Estamos, como sociedade de massa, em situação catatônica.
Parados! Extasiados!  “Zumbizados” por uma ideologia carente de respeito e princípios morais
condizentes com democracia.

Em minhas andanças por escolas tenho visto um esforço além do crível de professores para
“bancar” uma educação de qualidade. A maioria, em torno de 85% a 90%, procura infundir aos estudantes conceitos morais de cidadania, respeito ao alheio, patriotismo ético. Mas, mesmo estes professores não tem tido a contra partida de reconhecimento de seus esforços por parte dos governantes. Seja ele de oposição ou apoio ao Governo Federal. Tiram recursos do próprio salário, que já não é lá estas coisas, para aquisição de material pedagógico. Para capacitação. Para o próprio crescimento profissional.
Nós,  sociedade brasileira, continuando a agir desta forma (avestruz, que esconde  a cabeça na terra para não ver o perigo que a ronda) apenas e unicamente apressa sua própria dissolução como sociedade organizada, tornando-se então um amontoado de tribos em busca do melhor do individual.

Temos, na história da humanidade, exemplos de sociedade que, estupidificadas por “messias” perderam a capacidade de se organizarem e lutar por aquilo que melhor lhes aprouver.
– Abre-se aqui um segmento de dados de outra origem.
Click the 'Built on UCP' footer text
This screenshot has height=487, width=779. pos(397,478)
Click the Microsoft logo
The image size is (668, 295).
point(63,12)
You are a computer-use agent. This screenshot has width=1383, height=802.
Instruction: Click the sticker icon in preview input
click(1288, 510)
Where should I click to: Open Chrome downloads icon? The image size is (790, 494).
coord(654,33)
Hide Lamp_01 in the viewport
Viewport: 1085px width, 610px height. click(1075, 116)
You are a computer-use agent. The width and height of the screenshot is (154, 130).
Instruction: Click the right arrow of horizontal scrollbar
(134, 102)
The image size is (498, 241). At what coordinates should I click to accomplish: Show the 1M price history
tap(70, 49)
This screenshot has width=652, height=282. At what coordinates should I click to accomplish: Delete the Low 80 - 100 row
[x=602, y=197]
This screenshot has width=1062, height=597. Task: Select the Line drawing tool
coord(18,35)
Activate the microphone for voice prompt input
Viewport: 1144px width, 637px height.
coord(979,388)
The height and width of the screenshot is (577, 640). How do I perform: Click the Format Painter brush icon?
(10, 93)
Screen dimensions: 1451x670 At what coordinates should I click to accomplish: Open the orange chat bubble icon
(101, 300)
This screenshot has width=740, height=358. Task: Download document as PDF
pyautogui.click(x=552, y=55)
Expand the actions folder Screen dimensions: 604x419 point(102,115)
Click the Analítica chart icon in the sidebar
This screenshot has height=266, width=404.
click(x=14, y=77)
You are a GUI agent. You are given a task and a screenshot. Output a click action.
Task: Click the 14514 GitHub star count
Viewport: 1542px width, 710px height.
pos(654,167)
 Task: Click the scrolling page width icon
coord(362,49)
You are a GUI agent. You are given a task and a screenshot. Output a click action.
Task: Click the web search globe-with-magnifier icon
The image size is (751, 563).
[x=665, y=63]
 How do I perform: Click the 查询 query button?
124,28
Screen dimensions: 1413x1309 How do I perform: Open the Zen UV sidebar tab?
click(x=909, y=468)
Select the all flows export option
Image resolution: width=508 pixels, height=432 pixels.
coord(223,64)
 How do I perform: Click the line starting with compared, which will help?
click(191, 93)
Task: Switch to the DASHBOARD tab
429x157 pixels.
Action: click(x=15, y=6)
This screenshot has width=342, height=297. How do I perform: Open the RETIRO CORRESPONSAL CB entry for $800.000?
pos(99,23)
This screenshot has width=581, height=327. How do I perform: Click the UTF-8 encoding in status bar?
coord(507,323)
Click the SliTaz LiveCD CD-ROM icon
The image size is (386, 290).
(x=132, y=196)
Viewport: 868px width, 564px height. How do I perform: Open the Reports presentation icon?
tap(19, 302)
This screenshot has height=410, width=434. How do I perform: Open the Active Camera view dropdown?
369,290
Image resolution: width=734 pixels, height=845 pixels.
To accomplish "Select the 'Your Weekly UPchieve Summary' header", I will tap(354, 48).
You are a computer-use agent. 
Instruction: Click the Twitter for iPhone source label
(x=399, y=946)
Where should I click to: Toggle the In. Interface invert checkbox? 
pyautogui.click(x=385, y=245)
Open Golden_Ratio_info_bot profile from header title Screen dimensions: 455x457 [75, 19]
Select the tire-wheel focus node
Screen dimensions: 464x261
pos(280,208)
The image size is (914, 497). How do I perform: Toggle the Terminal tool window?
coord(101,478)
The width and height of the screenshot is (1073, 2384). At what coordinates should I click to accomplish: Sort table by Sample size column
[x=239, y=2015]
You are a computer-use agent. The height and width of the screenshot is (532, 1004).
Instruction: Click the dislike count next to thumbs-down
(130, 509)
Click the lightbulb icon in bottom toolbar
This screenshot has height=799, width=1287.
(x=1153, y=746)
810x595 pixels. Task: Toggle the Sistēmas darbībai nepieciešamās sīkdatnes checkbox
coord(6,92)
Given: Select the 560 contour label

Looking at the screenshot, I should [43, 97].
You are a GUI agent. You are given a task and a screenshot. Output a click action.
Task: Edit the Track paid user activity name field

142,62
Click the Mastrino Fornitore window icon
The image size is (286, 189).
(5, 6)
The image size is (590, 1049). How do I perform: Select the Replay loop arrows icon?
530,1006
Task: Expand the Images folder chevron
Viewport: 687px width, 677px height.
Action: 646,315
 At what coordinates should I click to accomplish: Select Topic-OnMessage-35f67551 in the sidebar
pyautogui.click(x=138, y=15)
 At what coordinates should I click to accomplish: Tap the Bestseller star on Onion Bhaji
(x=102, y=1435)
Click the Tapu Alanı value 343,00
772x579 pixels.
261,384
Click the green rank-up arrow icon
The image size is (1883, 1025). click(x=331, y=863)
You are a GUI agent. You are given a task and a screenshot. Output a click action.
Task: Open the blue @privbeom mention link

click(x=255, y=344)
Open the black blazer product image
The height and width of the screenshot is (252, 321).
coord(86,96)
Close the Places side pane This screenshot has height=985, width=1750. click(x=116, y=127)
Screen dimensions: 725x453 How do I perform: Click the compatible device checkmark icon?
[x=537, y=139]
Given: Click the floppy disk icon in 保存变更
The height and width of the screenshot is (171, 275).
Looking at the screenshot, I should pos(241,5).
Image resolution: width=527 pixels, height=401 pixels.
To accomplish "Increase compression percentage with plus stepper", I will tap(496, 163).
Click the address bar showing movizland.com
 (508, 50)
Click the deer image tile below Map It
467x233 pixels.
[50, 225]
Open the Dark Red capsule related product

As sociedades cubana e norte coreana, não desejam ser privadas da liberdade de ir e vir, todavia, sente-se incapaz de reagir devido a violência estatal contra os “inimigos do estado”.
Para os detentores do poder, a sociedade deve ser manipulada em prol desta mesma sociedade. Mesmo que para isto, seja obrigada a abrir mão de seu bem mais precioso: LIBERDADE.
Nós, brasileiros, a assim continuar, caminhamos inexoravelmente, para este tipo de sociedade.

Mesmo com todos estes problemas ainda acredito que a maioria de nós, brasileiros de boa cepa, honestos, pacíficos e trabalhadores ainda somos a maioria e, um dia, seremos uma grande Nação. Sem esperar nenhum Messias caçador de corrupto. Sem dar mais importância a um jogo de futebol do que a elevação da carga tributária. Defendendo seu voto partidário mais do que seu voto nos BBB’s da vida. Criando condições de participação efetiva nos rumos de seu bairro, cidade e país. Transformando a mentalidade pacífica-acomodada num crescente discernimento na aplicabilidade da cidadania. Com vontade. Com argumentação válida. Sem ter que assaltar bancos ou explodir bancas de revistas e aeroportos. Sem ter que derramar sangue no justiciamento do contraditório. Ouvindo , aprendendo, expressando e ensinando.

É difícil? É sim! Muito difícil. Mas se não começarmos nunca terminaremos. Nunca teremos realmente uma Nação digna e honesta. Compartilhadora e justa. Nunca viveremos realmente uma NAÇÃO BRASILEIRA.